SELECTED EXTRACT
———

We can terraform the Earth—not just Mars
If we can revive a dead planet, we can revive our own.
This essay is for TERRAFORM, an essay collection about the future of our planet. Support the project by collecting the digital or print edition 👇🏻
Terraforming Mars has long been a trope of science fiction. Could tiny particles injected into the planet’s atmosphere warm the planet, melt its ice caps, and turn it into a habitable planet?
Something that’s long interested me: Could we terraform Earth too? Could we make the parts of our world that are currently uninhabitable, habitable? Could we even mitigate the effects of climate change and make the world a better place to live?
If it’s within our realm of possibility to revive a dead planet, then it’s certainly within our realm of possibility to make an already alive planet thrive, and even to reverse the damage we have thus far inflicted.
We already are.
Over the last 50 years, China has been planting a Great Green Wall, 116,000 square miles of forest along the Gobi and Taklamakan deserts designed to halt their spread and stop sand storms and poor air quality from plaguing the country. Another Chinese project in Loess Plateau project turned a dusty wasteland the size of France into terraced farmland, dramatically increasing rainfall, crop yield, and biodiversity while restoring an economy to 50 million people. Local incomes doubled and 2.5 million people were lifted out of poverty. With 22% of the world’s population and only 7% of the world’s arable land—China has been turning their deserts into oases, increasing forest coverage from 10% of its territory in 1949 to 25% today.

In Africa, another Great Green Wall is halting desert expansion along the Sahara, increasing rainfall, and creating ecosystems where people can live and farm in a formerly barren and uninhabitable landscape. Forty-four million acres (18 million hectares) of degraded lands have already been restored and 350,000 jobs have been created as part of a sweeping project that aims to restore 247 million acres (100 million hectares) of degraded land, sequester 250 million tons of carbon, and create 10 million jobs in rural Africa.

Foresting the Earth will create new ecologies and more habitable land where people and animals can live.
Technology will even allow us to change the weather.
Reflect Orbital is creating a dimmer switch for the sun, with orbital mirrors that can direct the sun’s rays to an arctic village in need of heat or a solar panel farm in need of energy. Rainmaker wants to use cloud seeding technology to generate rain on demand over a forest fire or heat wave, or to irrigate crops. Cloud seeding is already being used to turn hail into slush to avoid damaging crops. Make Sunsets plans to cool the Earth by creating reflective clouds that mimic the effect of volcanos, cooling local climates by 0.9℃ for one to two years. OceanTherm is developing ways to surface water from the colder bottom of the ocean to the top, cooling pockets of the ocean enough to prevent cyclones and avoid the next Hurricane Katrina.

———

INFORMATION
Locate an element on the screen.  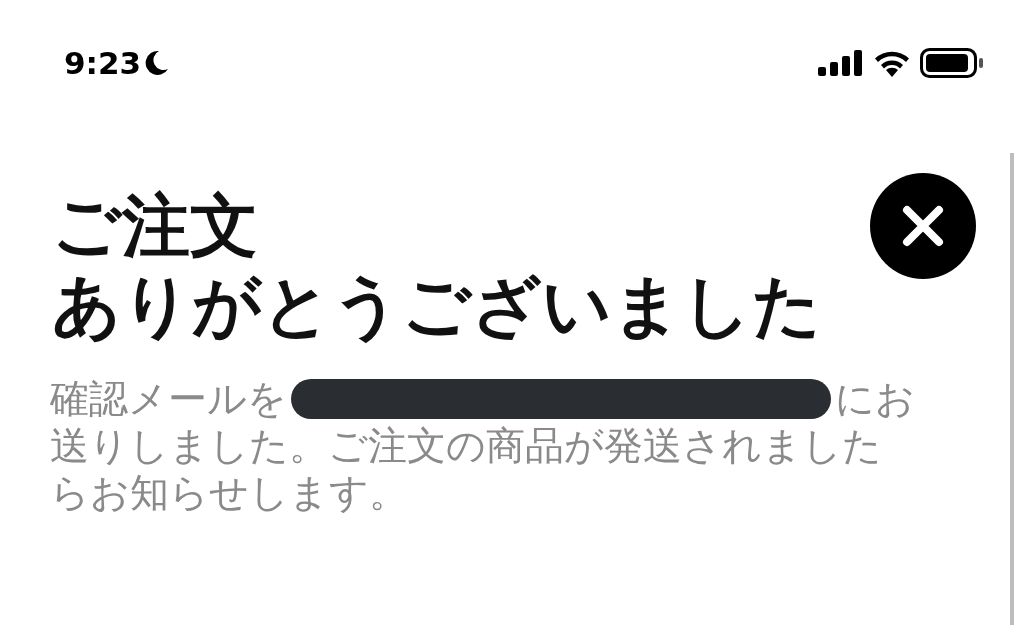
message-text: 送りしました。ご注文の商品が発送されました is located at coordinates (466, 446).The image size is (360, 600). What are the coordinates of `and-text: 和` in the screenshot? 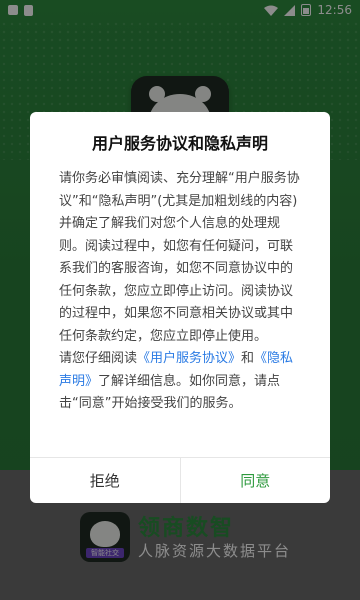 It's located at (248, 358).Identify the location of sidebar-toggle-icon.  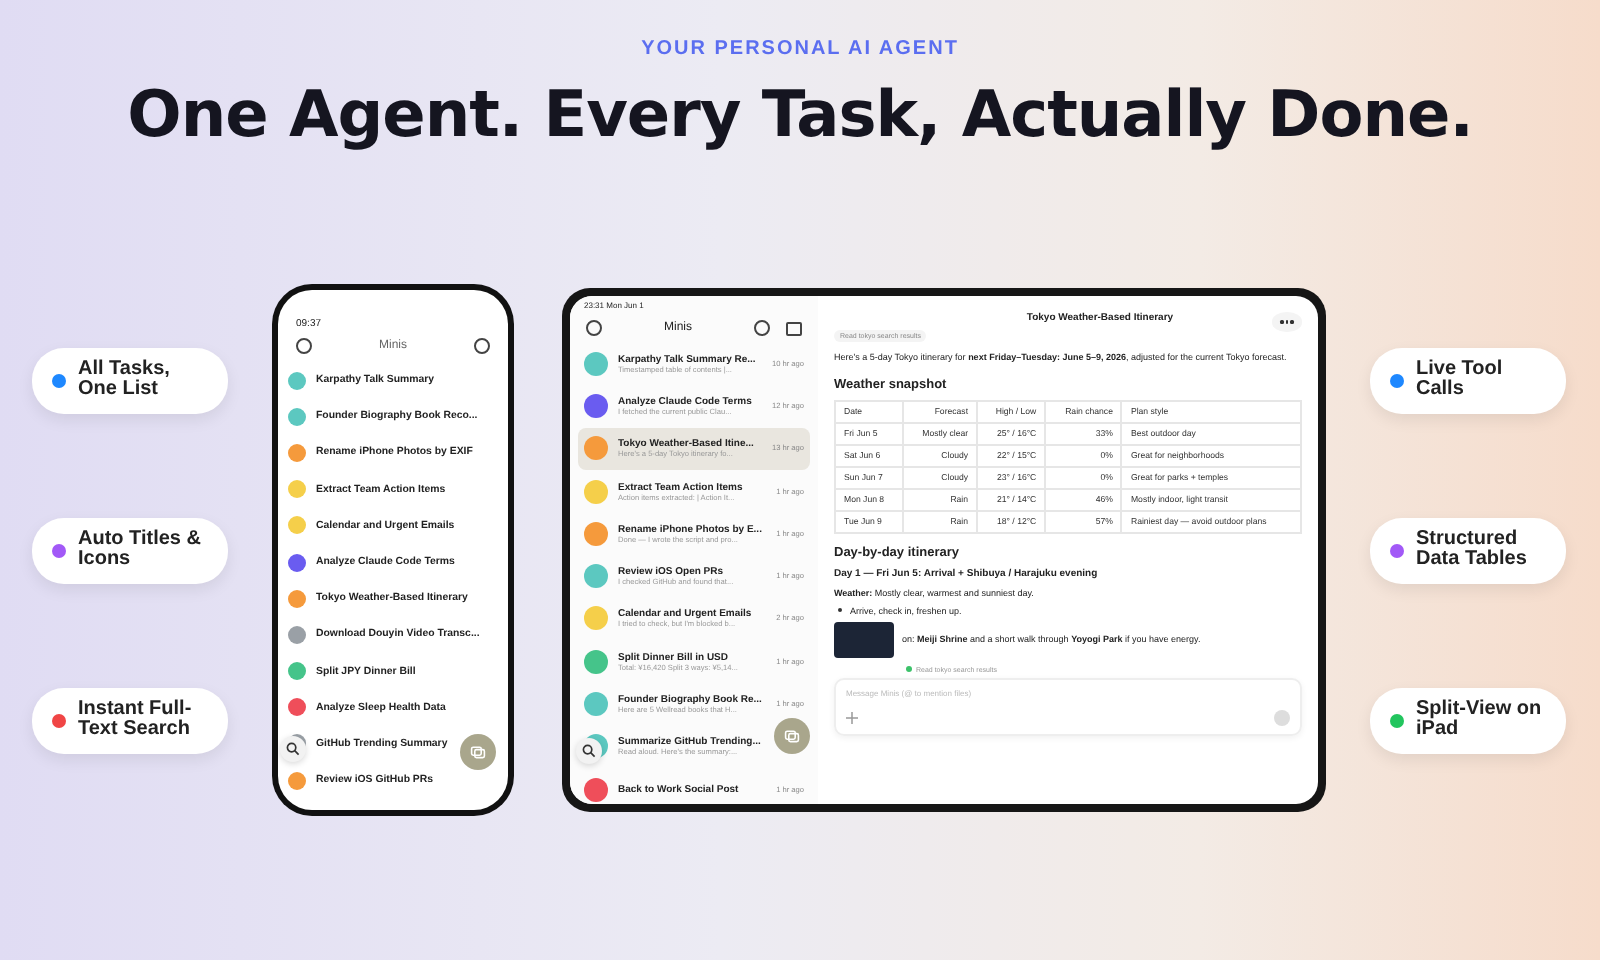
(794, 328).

———

DIRECTIVE
In the essay on terraforming Earth, what share of China's territory was covered by forest in 1949, and what share is covered today?

OUTPUT FOR THIS EXERCISE
Forest covered 10% of China's territory in 1949 and covers 25% today.